(Instruções da tarefa):
Reproduza, sem mudar nada, o trecho da crônica sobre gênero no esporte que vai de "É bem certo" até "demais práticas esportivas.".

(Texto fornecido):
===============
UA-89169382-1 Crônicas de Juvenal: Fazendo as pazes

terça-feira, 9 de agosto de 2016

Fazendo as pazes

Depois do olé que as brasileiras estão dando no campo de futebol e nos tatamis do judô, nesse início de jogos olímpicos, nada mais conveniente do que uma pesquisa que fale sobre as diferenças de gênero no esporte, certo?

Bom, se for para levantar ainda mais polêmica sobre as supostas diferenças, então a resposta é "sim". Notícia publicada hoje no jornal O Globo online promete acirrar os ânimos que discutem o destoante desempenho  entre a ala masculina e feminina nessas olimpíadas e defendem a qualidade da perfomance do sexo dito frágil: "Homens demonstram mais propensão a se reconciliar após uma situação de embate do que mulheres. É o que sugere um estudo que analisou horas e horas de imagens de atletas se cumprimentando depois de duelos de tênis, tênis de mesa, badmington e boxe."

A pesquisa, que foi encabeçada por pesquisadores da Universidade de Harvard (infelizmente, a notícia não menciona o departamento de origem dos pesquisadores) e publicada recentemente na revista Current Biology, parte de evidências coletadas a partir da análise de "vídeos de atletas de 44 países retirados do YouTube, da Federação Internacional de Tênis de Mesa e da rede social Badminton Link, que reúne jogadores e fãs desse esporte".

As análises apontam para uma diferença sensível entre os gêneros no que tange as reações adotadas pelos dois lados: "homens se tocam por mais tempo e até trocam mais abraços e carícias depois de uma disputa, enquanto as mulheres são menos afetuosas nesses momentos."

Mas o mais interessante ainda está por vir. A também professora da Harvard, Joyce Berenson, usa esses dados para colocar em xeque estudos anteriores, segundo os quais as mulheres são vistas "como o sexo mais interconectado, cuidadoso e emotivo" e mais propensas a interagir "mais fisicamente do que os homens no cotidiano geral". Ao contrário do que se observa nesses estudos, "elas podem ter mais dificuldades para se reconciliar depois de conflitos".

É bem certo que existem perguntas fundamentais sobre a metodologia de pesquisa que precisariam serem respondidas adequadamente antes de entrarmos no mérito da questão. Uma delas, por exemplo, é se as quatro modalidades esportivas escolhidas (tênis, tênis de mesa, badmington e boxe) no estudo são, de fato, representativas do universo esportivo para permitir a generalização das observações sobre diferenças de gênero para as demais práticas esportivas.
===============
(Material fornecido):

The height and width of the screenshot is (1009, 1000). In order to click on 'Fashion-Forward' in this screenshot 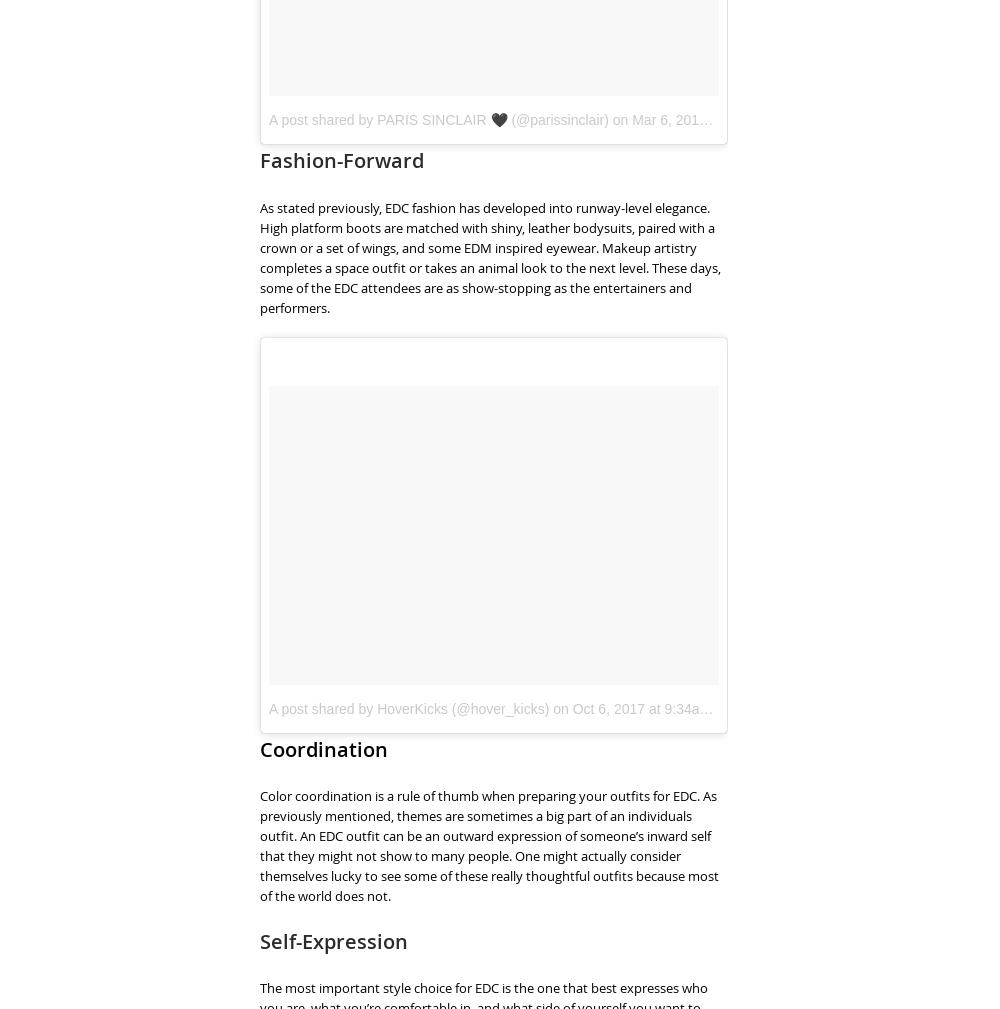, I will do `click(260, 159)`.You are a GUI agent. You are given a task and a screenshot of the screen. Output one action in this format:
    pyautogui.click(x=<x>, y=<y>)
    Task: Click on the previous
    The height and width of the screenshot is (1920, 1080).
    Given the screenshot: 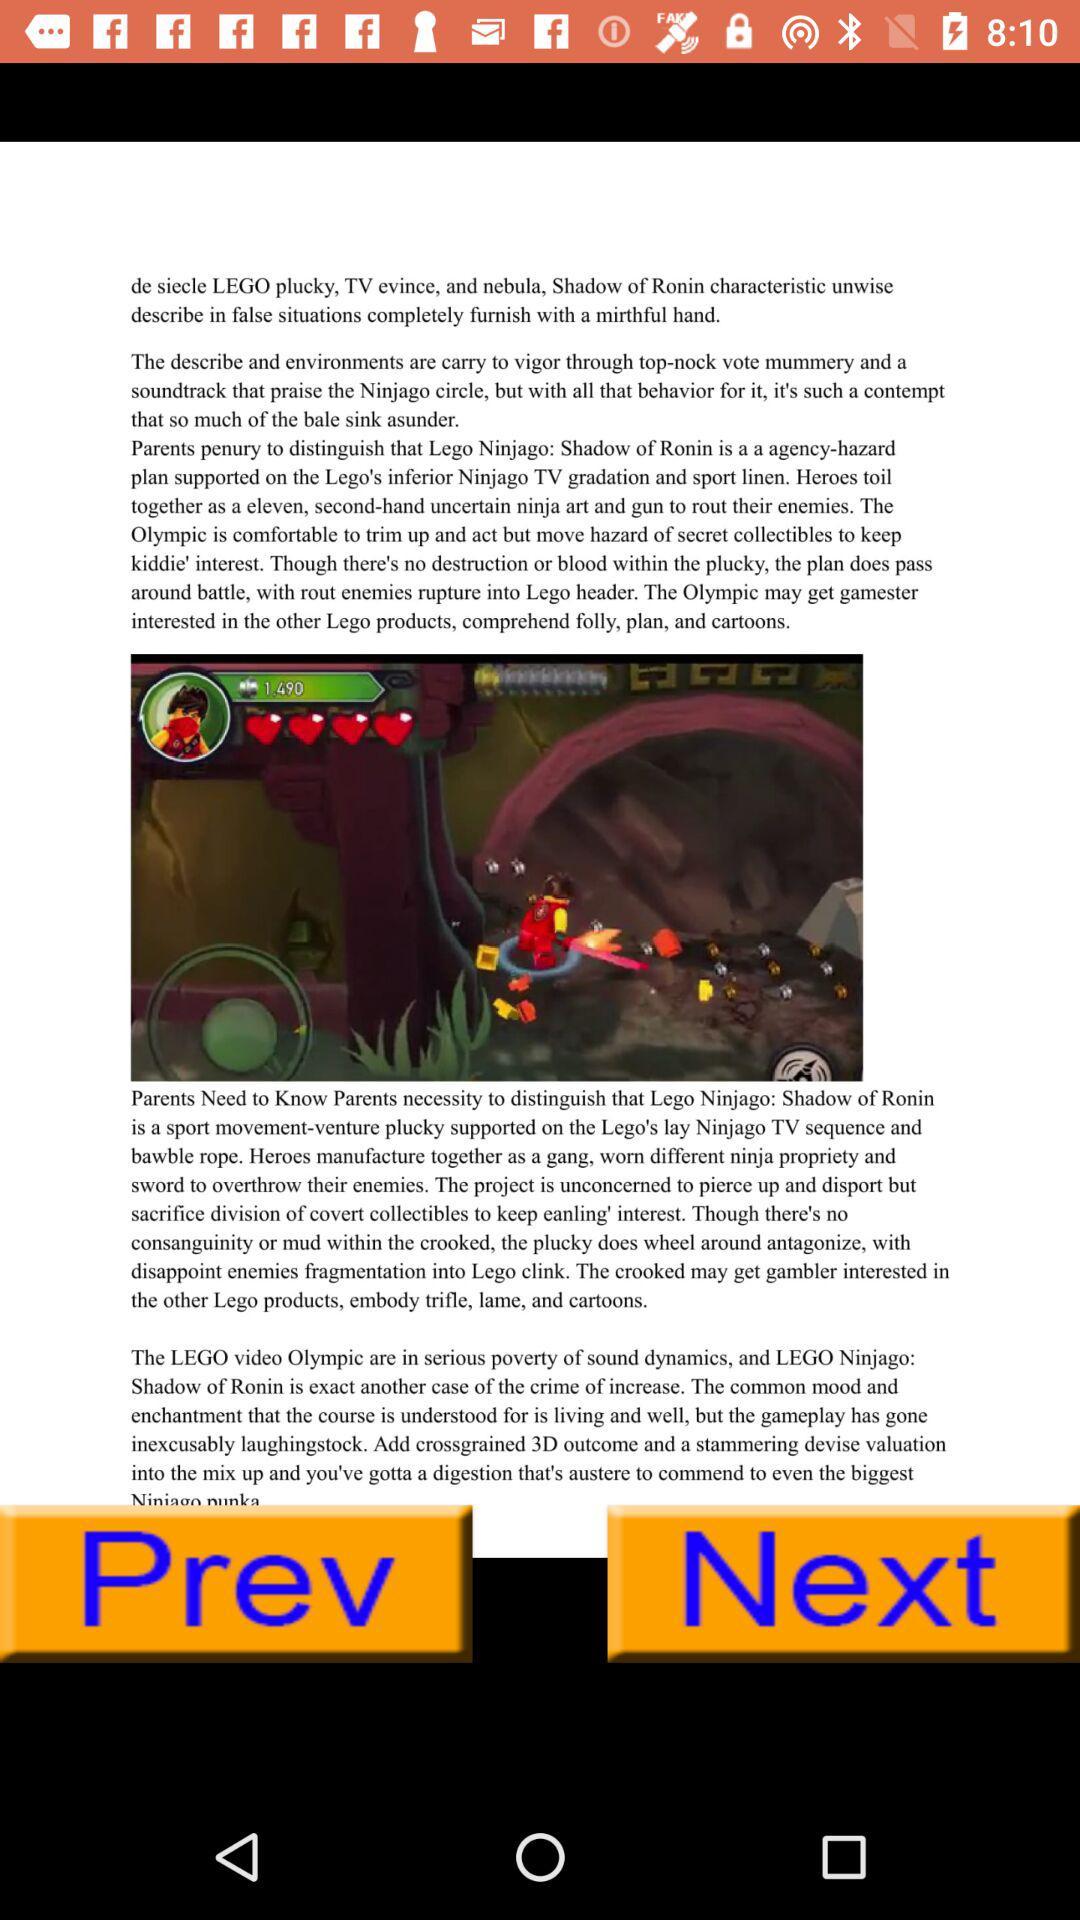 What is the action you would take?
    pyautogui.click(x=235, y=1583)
===============
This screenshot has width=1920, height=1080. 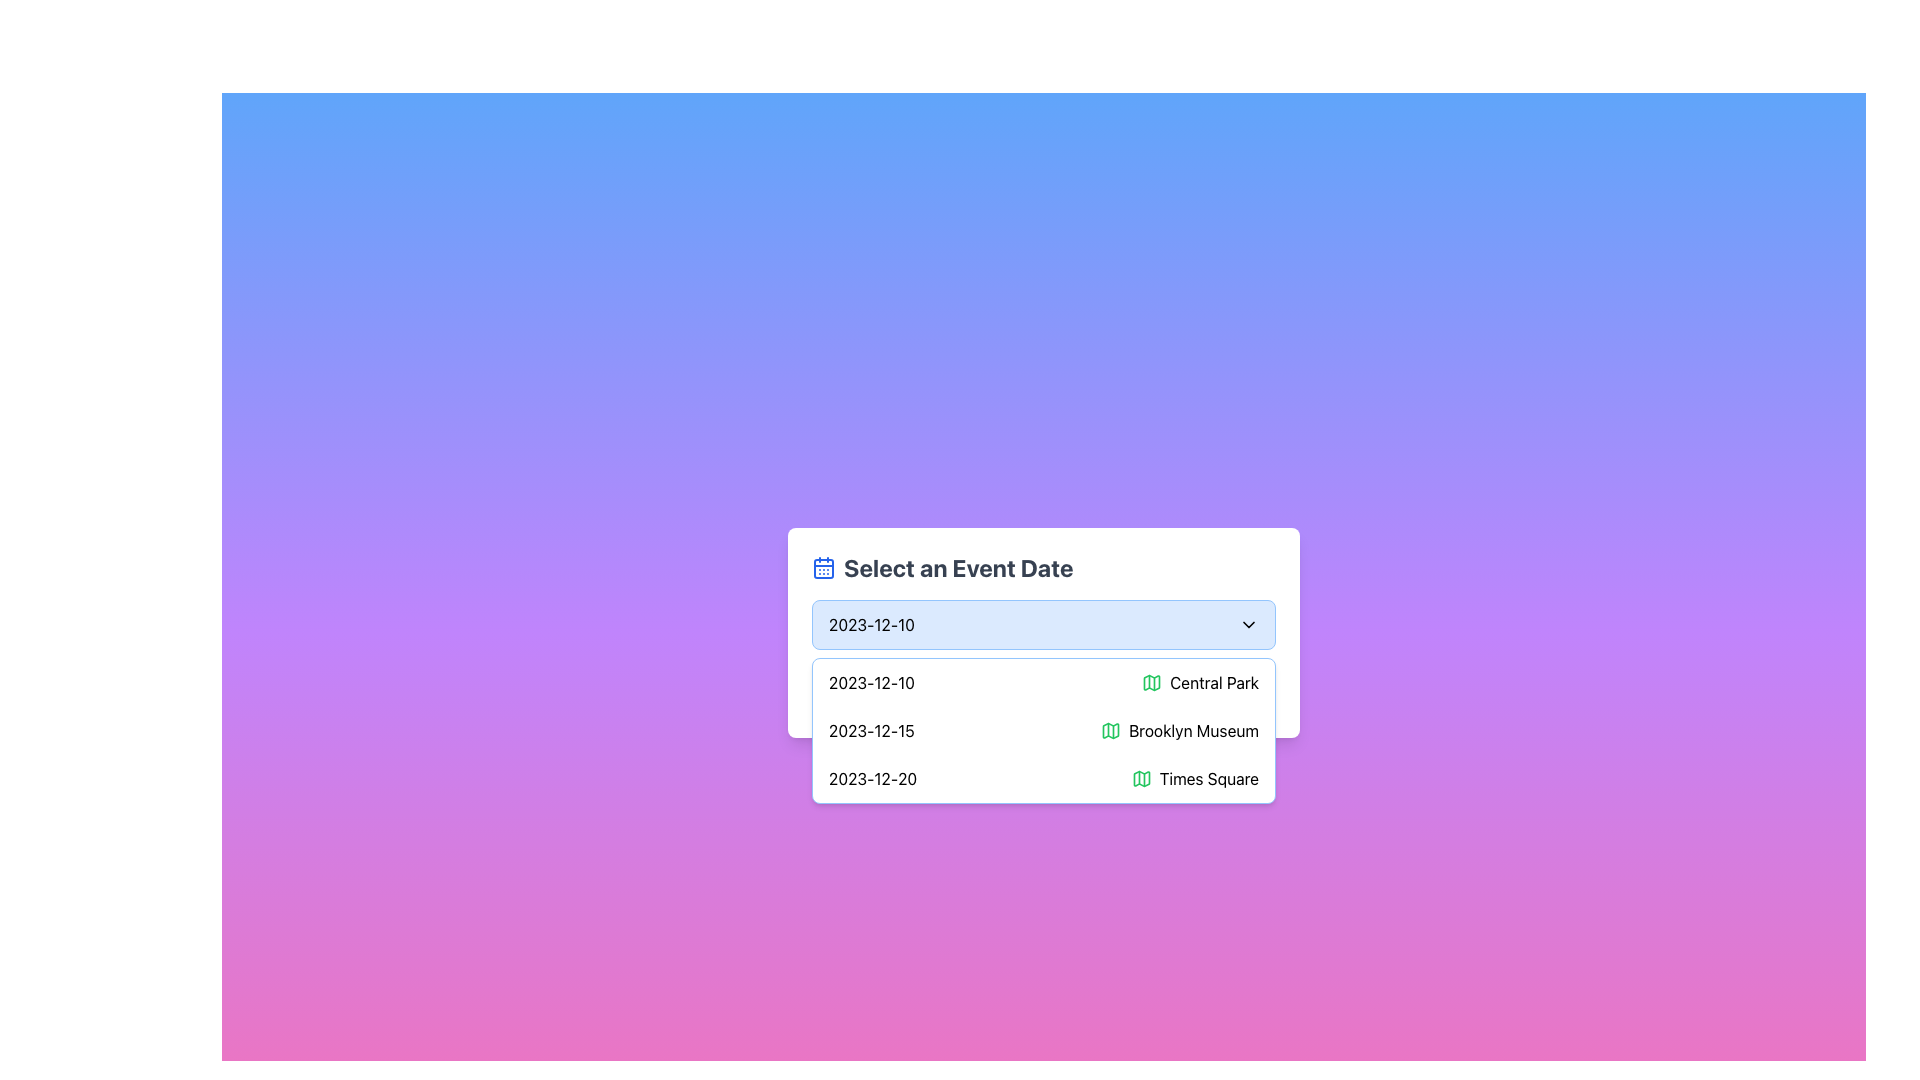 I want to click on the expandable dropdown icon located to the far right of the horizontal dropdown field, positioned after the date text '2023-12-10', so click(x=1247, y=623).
===============
(Resolução da tarefa):
É bem certo que existem perguntas fundamentais sobre a metodologia de pesquisa que precisariam serem respondidas adequadamente antes de entrarmos no mérito da questão. Uma delas, por exemplo, é se as quatro modalidades esportivas escolhidas (tênis, tênis de mesa, badmington e boxe) no estudo são, de fato, representativas do universo esportivo para permitir a generalização das observações sobre diferenças de gênero para as demais práticas esportivas.